The initial rejection of the project came as a surprise to Chris Moore and his associates. Moore says that they had begun the process of working on concessions with the us fish and wildlife service when EGLE’s rejection letter came. The company submitted paperwork approximately three weeks ago to work with the U.S. Fish and Wildlife Service on determining what concession would need to be made for the project to gain approval. EGLE’s final decision was influenced by multiple letters from EPA officials, the U.S. Fish and Wildlife Service stating the wind farm “may be in conflict with important wildlife uses at the site.” The Fish and Wildlife service also noted that because of the proposed location, turbines may be in the position to kill migratory raptors, such as eagles.

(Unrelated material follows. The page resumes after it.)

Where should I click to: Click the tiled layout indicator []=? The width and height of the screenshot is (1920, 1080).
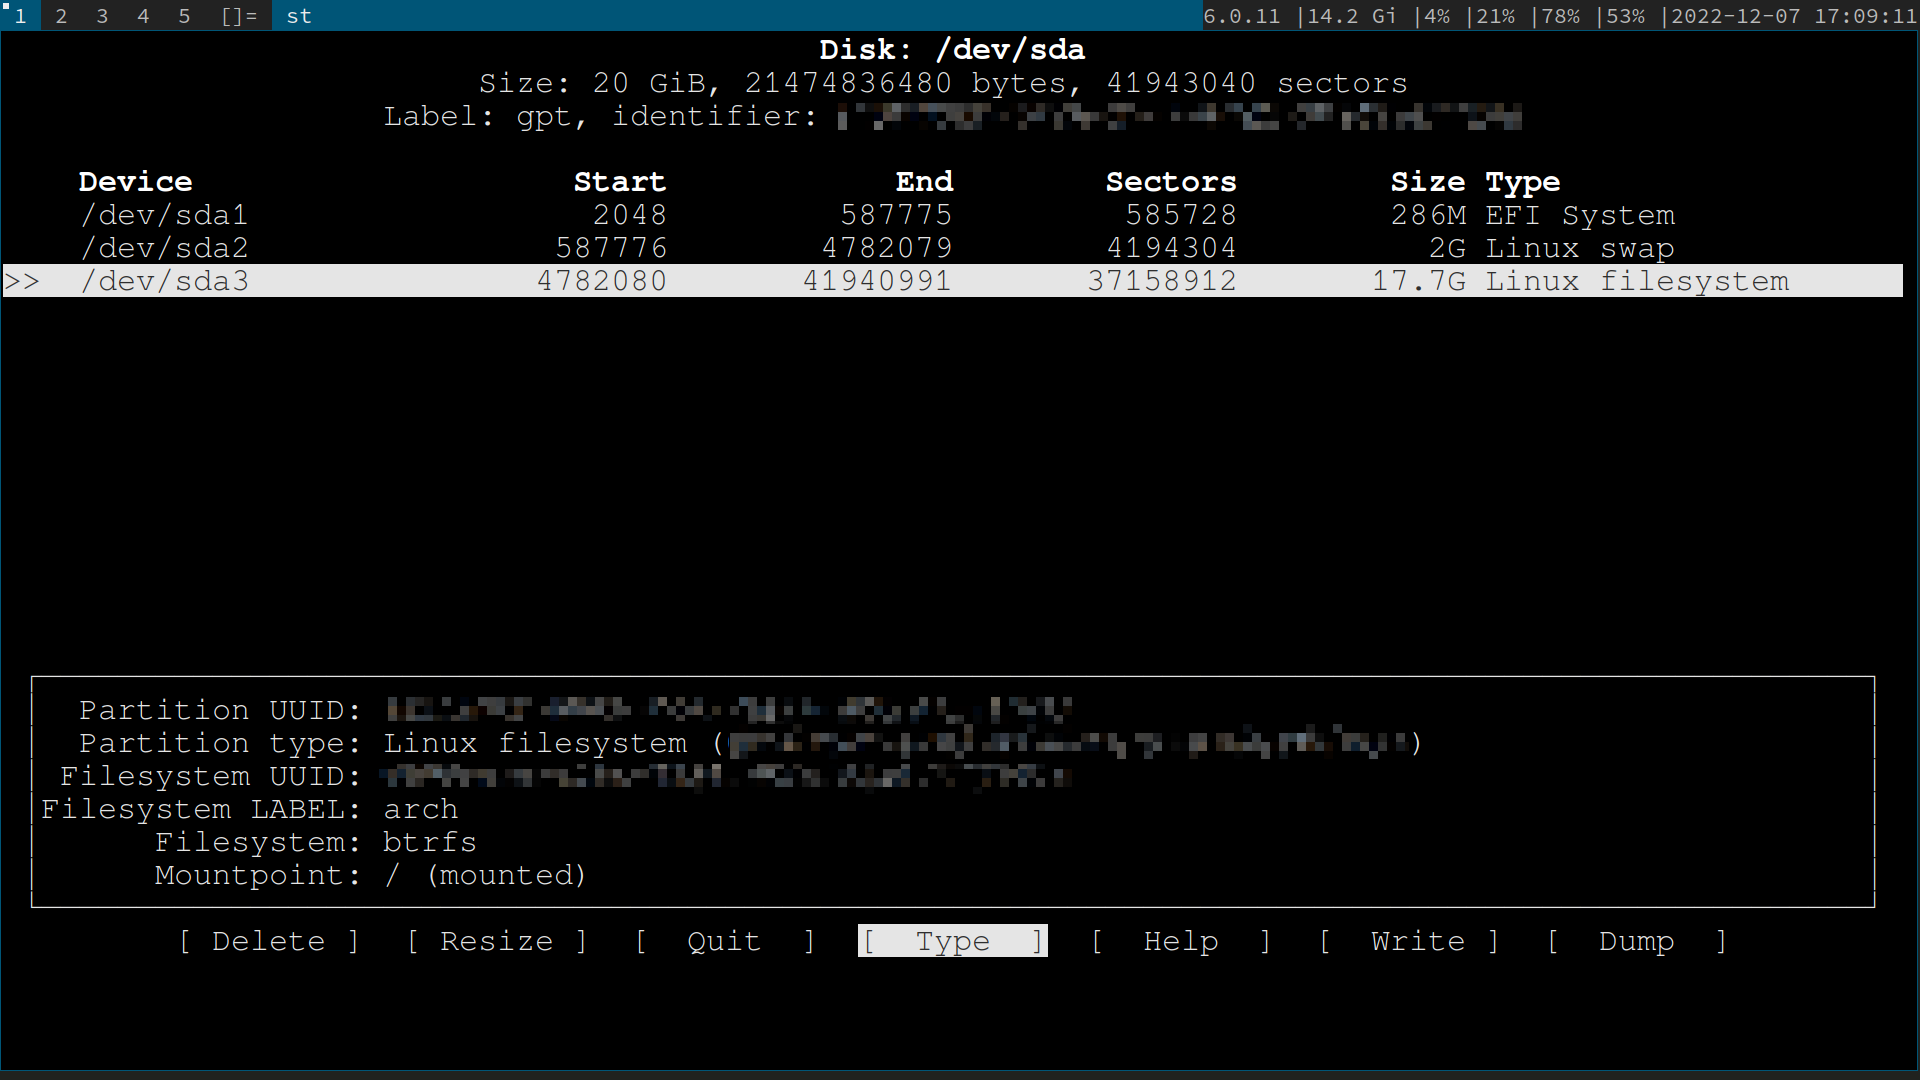[x=237, y=16]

Circle power plans to continue their fight to build wind turbines in the Keweenaw peninsula. For now the company will need to go back to the drawing board and determine what concessions they can make that could potentially allow the project to be approved. EGLE is in favor of renewable energy being developed in the upper peninsula, but will look to only approve projects that benefit the community and cause little to no impact on our environment.